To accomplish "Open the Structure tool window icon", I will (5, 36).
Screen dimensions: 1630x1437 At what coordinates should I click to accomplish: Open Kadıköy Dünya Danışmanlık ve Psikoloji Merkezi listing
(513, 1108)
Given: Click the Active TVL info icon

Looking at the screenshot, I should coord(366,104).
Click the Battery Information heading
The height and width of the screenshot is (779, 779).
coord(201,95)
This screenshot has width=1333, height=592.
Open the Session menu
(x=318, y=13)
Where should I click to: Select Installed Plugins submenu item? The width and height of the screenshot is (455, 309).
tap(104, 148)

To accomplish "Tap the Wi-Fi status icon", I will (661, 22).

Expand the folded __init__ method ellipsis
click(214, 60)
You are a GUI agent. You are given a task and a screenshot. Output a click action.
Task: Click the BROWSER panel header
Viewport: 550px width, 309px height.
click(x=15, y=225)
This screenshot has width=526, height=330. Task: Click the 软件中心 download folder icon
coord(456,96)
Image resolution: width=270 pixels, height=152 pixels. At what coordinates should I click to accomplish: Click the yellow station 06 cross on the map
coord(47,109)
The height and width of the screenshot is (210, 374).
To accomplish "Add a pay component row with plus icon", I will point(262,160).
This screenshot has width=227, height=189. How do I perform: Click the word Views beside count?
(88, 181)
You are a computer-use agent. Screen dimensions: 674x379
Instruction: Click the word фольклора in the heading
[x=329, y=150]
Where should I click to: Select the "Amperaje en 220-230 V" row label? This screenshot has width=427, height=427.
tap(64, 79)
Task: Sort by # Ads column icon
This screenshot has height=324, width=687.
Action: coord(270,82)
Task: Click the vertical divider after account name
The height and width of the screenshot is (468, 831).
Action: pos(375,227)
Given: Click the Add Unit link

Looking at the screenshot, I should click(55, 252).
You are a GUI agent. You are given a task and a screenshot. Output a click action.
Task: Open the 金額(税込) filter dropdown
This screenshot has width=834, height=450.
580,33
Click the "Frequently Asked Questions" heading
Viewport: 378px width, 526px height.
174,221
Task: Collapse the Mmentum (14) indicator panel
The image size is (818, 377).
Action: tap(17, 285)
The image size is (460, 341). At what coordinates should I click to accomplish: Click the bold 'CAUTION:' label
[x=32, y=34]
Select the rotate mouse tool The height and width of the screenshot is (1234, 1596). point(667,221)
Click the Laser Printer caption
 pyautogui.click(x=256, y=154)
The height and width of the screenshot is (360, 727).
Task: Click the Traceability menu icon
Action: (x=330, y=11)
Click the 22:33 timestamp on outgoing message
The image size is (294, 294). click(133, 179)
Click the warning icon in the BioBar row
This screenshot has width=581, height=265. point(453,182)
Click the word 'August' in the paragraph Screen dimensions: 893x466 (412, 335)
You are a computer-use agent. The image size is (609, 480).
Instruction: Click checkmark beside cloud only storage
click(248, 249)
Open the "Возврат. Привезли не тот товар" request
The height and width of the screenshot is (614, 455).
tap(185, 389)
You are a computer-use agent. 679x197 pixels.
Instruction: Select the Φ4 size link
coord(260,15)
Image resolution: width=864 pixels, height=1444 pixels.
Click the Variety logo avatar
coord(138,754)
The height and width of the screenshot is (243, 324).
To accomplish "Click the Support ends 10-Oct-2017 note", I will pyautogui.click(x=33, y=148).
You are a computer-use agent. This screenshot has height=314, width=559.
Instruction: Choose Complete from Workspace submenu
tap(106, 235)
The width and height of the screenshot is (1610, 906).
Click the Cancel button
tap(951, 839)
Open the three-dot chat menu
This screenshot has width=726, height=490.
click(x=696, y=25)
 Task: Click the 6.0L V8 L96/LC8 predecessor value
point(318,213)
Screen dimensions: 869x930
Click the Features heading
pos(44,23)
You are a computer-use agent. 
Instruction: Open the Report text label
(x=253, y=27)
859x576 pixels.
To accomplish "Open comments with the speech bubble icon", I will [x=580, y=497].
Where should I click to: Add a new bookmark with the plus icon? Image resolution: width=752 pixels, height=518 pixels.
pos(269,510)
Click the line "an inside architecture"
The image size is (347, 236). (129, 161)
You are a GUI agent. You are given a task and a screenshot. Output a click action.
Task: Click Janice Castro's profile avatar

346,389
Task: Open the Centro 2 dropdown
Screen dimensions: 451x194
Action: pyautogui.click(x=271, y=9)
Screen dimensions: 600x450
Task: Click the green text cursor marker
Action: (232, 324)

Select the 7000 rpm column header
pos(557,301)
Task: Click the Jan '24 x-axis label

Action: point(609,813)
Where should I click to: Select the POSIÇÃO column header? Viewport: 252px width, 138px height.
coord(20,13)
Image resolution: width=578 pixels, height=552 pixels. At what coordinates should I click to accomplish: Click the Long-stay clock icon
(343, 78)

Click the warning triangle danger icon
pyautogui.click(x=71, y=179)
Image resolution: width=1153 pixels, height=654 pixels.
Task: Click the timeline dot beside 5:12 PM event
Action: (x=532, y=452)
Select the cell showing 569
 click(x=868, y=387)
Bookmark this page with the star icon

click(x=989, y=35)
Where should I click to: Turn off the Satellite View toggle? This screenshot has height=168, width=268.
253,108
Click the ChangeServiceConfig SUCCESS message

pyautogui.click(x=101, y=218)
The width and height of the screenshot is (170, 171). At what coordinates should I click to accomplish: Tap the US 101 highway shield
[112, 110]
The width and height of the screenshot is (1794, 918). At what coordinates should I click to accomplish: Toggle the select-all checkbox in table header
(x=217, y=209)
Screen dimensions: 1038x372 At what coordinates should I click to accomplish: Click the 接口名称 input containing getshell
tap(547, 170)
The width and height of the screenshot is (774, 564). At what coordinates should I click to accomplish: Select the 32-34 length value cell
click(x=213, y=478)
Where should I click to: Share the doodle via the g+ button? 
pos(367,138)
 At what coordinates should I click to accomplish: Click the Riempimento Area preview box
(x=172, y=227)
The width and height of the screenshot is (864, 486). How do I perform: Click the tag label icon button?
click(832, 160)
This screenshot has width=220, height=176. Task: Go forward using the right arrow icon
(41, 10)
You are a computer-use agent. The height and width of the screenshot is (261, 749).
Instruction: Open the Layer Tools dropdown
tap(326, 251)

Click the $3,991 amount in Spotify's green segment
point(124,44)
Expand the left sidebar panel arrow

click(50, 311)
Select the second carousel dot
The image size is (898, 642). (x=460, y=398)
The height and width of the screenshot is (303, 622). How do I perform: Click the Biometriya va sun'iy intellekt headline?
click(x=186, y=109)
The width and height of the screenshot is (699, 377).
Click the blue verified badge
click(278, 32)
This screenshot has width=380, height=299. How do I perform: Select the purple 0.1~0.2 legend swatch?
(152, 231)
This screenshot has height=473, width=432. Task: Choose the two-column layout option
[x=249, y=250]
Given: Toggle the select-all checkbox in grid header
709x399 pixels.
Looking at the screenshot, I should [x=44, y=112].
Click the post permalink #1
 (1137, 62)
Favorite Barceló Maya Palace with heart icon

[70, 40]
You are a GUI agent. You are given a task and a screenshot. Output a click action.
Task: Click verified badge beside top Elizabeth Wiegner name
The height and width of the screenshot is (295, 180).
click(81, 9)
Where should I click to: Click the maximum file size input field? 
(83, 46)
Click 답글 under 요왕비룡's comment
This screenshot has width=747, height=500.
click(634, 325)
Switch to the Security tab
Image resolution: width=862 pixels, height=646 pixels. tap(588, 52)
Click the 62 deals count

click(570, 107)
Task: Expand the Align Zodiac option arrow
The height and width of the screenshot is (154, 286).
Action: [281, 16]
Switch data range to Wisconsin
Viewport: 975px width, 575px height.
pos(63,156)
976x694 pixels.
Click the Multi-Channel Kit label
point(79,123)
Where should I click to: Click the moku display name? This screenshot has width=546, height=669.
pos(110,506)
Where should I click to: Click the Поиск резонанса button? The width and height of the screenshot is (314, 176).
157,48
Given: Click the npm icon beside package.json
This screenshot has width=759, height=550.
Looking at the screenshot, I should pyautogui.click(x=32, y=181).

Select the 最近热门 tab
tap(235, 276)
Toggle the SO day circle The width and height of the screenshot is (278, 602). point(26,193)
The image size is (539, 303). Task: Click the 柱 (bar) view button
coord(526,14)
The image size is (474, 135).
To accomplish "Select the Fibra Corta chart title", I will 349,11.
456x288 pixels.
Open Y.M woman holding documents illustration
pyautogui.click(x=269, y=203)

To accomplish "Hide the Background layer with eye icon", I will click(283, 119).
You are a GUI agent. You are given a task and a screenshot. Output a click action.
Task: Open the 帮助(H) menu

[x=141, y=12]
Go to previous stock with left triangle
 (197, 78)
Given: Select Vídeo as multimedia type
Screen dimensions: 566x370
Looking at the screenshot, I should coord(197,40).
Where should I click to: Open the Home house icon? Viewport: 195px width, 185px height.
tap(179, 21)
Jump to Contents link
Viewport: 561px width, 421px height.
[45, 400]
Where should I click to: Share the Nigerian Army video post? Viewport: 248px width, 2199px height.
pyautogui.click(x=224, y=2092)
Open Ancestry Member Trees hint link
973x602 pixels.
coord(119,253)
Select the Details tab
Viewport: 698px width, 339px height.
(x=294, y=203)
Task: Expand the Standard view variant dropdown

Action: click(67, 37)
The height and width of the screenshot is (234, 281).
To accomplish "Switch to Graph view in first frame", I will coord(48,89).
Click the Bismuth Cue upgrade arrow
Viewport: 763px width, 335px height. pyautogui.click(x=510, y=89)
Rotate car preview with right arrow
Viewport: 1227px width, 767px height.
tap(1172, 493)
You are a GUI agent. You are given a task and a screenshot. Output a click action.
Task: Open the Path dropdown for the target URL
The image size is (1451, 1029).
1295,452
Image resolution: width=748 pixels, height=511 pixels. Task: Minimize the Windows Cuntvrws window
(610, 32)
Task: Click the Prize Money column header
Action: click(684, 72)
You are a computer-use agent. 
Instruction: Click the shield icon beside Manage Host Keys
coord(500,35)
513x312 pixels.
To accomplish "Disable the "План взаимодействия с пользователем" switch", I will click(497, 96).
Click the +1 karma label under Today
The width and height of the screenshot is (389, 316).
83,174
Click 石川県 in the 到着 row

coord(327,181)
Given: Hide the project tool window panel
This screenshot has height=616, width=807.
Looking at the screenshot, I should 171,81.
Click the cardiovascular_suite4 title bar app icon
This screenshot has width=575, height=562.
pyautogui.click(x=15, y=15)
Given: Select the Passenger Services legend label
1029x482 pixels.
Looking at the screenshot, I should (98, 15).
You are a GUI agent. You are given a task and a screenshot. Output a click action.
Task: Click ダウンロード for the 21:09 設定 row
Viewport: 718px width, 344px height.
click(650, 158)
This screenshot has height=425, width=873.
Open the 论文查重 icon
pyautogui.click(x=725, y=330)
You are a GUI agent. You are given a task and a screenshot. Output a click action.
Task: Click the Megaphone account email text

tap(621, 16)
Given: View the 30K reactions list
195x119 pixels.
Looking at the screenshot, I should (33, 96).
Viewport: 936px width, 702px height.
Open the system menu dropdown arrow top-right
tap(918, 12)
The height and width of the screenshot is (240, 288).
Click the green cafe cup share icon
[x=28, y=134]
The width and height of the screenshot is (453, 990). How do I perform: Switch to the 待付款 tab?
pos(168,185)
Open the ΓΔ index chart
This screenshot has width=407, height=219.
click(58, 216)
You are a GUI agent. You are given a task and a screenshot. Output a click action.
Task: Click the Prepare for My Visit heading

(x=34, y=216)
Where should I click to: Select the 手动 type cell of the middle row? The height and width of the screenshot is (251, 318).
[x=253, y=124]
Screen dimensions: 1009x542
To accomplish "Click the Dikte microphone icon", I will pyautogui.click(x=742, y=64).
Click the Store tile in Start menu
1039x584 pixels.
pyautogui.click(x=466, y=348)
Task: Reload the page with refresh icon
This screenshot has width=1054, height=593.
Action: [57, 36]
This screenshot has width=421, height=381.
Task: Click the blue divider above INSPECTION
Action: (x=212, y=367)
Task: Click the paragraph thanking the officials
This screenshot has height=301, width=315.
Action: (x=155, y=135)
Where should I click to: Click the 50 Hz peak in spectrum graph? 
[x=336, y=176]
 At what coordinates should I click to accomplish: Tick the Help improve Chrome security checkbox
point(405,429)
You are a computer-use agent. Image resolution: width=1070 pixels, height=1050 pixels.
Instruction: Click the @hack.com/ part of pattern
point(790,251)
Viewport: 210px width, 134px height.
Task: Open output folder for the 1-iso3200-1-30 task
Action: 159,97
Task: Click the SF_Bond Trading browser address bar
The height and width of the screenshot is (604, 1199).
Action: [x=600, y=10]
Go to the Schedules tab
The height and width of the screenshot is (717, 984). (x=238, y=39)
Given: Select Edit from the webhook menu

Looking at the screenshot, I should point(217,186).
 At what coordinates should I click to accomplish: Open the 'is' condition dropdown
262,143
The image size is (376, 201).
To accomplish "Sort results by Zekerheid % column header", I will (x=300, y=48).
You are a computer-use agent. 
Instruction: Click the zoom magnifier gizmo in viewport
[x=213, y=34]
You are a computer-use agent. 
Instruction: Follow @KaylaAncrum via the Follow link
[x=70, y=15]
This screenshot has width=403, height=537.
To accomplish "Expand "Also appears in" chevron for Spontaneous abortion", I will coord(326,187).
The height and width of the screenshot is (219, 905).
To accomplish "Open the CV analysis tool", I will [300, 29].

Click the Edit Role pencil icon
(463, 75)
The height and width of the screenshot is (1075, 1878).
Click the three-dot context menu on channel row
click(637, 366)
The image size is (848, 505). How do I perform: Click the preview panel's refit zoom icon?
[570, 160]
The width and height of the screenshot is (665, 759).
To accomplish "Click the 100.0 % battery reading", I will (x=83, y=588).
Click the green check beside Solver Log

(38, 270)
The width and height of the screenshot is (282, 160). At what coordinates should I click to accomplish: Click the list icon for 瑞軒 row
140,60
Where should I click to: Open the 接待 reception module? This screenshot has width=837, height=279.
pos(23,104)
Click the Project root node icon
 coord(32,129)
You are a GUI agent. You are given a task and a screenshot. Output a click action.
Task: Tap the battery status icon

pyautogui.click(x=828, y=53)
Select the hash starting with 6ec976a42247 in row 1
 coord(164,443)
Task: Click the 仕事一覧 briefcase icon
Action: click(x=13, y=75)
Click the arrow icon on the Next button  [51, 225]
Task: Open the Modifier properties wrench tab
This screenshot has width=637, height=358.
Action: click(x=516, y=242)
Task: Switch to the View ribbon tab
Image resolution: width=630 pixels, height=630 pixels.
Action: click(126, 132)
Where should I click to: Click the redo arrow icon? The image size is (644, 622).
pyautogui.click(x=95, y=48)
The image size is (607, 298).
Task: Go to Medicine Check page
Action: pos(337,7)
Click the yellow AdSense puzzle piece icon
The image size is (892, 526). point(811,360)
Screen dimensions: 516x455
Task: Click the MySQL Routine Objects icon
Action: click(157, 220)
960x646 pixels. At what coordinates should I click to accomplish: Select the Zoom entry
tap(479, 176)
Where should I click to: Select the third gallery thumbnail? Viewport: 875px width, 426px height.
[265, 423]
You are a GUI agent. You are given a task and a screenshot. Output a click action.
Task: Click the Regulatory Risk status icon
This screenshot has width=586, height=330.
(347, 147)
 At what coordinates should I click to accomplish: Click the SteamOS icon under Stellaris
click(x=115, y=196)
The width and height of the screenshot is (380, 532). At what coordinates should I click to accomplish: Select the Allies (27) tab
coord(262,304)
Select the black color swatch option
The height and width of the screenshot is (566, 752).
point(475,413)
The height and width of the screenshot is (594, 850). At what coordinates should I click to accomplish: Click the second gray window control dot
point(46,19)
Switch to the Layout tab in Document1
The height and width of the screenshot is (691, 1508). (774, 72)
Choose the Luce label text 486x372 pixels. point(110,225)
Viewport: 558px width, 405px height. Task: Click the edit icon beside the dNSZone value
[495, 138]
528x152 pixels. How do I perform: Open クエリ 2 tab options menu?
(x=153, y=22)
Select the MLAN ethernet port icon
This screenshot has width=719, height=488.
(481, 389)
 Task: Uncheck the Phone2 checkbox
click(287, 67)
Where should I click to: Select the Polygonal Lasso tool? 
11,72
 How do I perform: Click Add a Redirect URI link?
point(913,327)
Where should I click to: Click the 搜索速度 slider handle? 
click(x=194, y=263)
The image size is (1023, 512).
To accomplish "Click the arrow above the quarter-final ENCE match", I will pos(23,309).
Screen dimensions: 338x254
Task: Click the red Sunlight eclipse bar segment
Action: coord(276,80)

★ ★ ★ ★ ★

Task brief. Going back over the entries above, copy word for word every line from the one that has "The width and height of the screenshot is (453, 990)." on through the one that has "Task: Reload the page with refresh icon".

Reply.
The width and height of the screenshot is (453, 990). How do I perform: Switch to the 待付款 tab?
pos(168,185)
Open the ΓΔ index chart
This screenshot has width=407, height=219.
click(58, 216)
You are a GUI agent. You are given a task and a screenshot. Output a click action.
Task: Click the Prepare for My Visit heading

(x=34, y=216)
Where should I click to: Select the 手动 type cell of the middle row? The height and width of the screenshot is (251, 318).
[x=253, y=124]
Screen dimensions: 1009x542
To accomplish "Click the Dikte microphone icon", I will pyautogui.click(x=742, y=64).
Click the Store tile in Start menu
1039x584 pixels.
pyautogui.click(x=466, y=348)
Task: Reload the page with refresh icon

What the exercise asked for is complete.